¿Necesita la mujer hermosa que se lo digan?
Es un recurso fácil de poetas melancólicos alabar las gracias de la persona amada, sin límites, hasta el paroxismo, dibujando una imagen irreal que solo vive en su platónica mente.
Es de agradecer la inventiva y sinceridad de los trabajadores de andamio, que despreciando al sol con sus 40º son capaces de aparcar el bocadillo y dedicar unos segundos, siempre desde la distancia, a exaltar las gracias de las caminantes, con su maestría popular.

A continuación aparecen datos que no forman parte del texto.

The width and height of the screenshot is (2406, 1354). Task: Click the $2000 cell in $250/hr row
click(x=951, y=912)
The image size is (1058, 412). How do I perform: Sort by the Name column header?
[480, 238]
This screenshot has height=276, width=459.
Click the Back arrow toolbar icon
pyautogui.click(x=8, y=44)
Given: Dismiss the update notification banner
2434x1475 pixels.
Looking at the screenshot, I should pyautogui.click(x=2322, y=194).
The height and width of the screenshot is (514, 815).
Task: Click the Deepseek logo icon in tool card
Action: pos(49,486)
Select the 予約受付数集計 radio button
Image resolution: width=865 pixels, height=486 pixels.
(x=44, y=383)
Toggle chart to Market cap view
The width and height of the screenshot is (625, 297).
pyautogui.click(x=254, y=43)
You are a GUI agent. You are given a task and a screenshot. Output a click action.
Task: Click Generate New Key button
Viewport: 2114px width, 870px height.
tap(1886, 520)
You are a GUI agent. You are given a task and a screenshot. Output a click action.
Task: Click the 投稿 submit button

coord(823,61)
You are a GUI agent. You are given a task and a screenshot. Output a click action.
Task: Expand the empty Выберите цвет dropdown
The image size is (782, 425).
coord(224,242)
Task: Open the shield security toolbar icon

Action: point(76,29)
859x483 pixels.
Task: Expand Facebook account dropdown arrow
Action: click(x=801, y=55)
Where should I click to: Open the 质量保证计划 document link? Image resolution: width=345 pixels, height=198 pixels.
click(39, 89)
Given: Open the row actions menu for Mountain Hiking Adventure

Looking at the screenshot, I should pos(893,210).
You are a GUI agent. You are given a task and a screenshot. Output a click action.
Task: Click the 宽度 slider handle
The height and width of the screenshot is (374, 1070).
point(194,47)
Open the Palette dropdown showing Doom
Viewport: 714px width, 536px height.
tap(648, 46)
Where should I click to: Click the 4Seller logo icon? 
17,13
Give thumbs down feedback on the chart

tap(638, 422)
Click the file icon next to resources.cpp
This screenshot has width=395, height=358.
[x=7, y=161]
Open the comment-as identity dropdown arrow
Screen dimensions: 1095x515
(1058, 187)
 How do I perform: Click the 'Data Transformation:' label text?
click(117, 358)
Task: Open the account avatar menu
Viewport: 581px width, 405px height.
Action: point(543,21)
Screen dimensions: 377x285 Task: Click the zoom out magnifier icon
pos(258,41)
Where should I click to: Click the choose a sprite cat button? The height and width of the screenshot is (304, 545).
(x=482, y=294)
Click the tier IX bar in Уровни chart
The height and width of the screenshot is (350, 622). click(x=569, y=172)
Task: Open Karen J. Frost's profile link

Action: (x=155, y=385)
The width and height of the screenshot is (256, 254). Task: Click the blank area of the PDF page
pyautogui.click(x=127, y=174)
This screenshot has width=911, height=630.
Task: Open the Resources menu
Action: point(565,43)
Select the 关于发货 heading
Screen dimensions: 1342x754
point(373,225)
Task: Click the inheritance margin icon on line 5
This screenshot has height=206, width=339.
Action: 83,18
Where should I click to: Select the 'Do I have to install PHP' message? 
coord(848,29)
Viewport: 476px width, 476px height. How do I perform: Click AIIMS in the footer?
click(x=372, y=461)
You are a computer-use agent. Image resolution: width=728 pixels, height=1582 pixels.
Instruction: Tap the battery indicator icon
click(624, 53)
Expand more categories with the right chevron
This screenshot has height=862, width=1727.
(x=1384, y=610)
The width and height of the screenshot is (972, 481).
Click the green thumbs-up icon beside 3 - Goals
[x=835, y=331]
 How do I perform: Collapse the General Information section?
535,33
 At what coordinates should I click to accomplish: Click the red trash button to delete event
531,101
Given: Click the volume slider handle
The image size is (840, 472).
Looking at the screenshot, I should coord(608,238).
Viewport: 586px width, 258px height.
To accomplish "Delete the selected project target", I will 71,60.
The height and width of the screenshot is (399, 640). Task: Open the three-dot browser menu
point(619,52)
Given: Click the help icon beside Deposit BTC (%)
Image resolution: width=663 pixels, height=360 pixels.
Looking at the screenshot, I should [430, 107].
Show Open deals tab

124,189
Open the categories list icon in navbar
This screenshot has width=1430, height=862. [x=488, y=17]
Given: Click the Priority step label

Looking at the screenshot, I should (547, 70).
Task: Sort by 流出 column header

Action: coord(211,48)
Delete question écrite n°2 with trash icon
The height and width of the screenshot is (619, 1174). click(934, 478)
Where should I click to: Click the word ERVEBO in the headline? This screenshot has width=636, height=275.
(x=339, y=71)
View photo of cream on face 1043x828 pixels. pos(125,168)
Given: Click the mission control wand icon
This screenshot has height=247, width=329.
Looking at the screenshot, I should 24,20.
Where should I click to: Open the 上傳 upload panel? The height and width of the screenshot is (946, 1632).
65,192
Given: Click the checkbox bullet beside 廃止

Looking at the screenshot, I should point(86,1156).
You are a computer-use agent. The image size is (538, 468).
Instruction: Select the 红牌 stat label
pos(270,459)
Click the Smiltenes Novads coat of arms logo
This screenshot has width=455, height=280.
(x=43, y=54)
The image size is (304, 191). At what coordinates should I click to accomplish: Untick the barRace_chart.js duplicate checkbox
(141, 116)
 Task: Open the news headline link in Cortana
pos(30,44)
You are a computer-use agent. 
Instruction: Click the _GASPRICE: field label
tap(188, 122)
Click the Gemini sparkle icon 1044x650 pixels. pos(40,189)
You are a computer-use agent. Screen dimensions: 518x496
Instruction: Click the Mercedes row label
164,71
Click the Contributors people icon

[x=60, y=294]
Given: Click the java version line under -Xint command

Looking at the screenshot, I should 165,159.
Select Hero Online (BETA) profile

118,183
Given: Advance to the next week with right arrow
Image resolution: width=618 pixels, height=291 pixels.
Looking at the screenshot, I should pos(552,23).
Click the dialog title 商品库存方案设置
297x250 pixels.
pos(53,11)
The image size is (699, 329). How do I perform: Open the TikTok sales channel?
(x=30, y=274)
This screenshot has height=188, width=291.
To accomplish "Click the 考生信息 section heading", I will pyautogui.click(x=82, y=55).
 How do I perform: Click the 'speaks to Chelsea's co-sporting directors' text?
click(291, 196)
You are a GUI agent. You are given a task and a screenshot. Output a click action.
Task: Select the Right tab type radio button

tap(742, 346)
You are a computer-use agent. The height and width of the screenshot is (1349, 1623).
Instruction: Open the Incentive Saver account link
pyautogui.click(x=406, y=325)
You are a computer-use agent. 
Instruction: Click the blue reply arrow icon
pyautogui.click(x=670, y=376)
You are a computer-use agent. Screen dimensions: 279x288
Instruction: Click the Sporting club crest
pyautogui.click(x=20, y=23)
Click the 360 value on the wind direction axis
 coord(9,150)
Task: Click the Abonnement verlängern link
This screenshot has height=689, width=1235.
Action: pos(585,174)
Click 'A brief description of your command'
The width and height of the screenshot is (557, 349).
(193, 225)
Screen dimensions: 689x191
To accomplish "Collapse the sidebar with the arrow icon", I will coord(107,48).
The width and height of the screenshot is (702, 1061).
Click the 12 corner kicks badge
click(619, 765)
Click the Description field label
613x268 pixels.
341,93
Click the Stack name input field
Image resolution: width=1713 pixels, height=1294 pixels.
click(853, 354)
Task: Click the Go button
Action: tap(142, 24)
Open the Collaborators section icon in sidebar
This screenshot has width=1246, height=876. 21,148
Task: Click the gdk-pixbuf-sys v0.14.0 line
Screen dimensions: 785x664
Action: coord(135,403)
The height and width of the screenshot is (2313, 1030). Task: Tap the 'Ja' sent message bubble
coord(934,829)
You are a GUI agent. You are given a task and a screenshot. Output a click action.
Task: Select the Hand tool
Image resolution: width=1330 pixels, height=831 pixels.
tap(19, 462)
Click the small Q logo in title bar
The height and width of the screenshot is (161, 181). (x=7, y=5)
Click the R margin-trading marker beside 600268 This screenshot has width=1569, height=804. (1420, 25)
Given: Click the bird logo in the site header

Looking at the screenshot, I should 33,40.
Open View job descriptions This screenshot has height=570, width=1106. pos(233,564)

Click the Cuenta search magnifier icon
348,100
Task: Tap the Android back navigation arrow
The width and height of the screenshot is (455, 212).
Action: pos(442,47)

También desarrolla la mujer una imagen personal en la que incluye su belleza, que puede verse alterada por influencias externas, como el patrón o modelo social, cambiante según la época y más ajustado a modas y falacias argumento ad populum, que al real conocimiento que de si misma tiene, que se ve minimizado al adoptar inconscientemente esa moda como real y definitoria; es decir la belleza intrínseca de la mujer muchas veces no viene definida por sus virtudes e individualidades, sino por el nivel de autoestima y seguridad que tenga en cada momento; se siente guapa o fea haciendo valer parámetros que deberían estar fuera de toda cogitación.
Artistas como Leonardo, Truffaut (Jacqueline Bisset en La noche Americana), Hitchcock (desde su sádica mirada) o García Lorca, consiguen transmitir parte de esa belleza más allá de la subjetividad, pero siempre contando con la colaboración estrecha del modelo que a través de ellos se manifiesta.
La hermosura de la mujer viene de dentro, de su propio conocimiento, el halago exterior no es más que una visión de quién lo realiza, como expresión de sus deseos o como demostración de disponibilidad.
Cuando la mujer llega a un estadio en que ha logrado desembarazarse de las miradas y juicios externos y por lo tanto ajenos, parte tan solo de su propia concepción de si misma, se valora por sus propios parámetros y alcanza por fin ese estado tranquilo de belleza per se, que no necesita confirmación ni ser evaluada.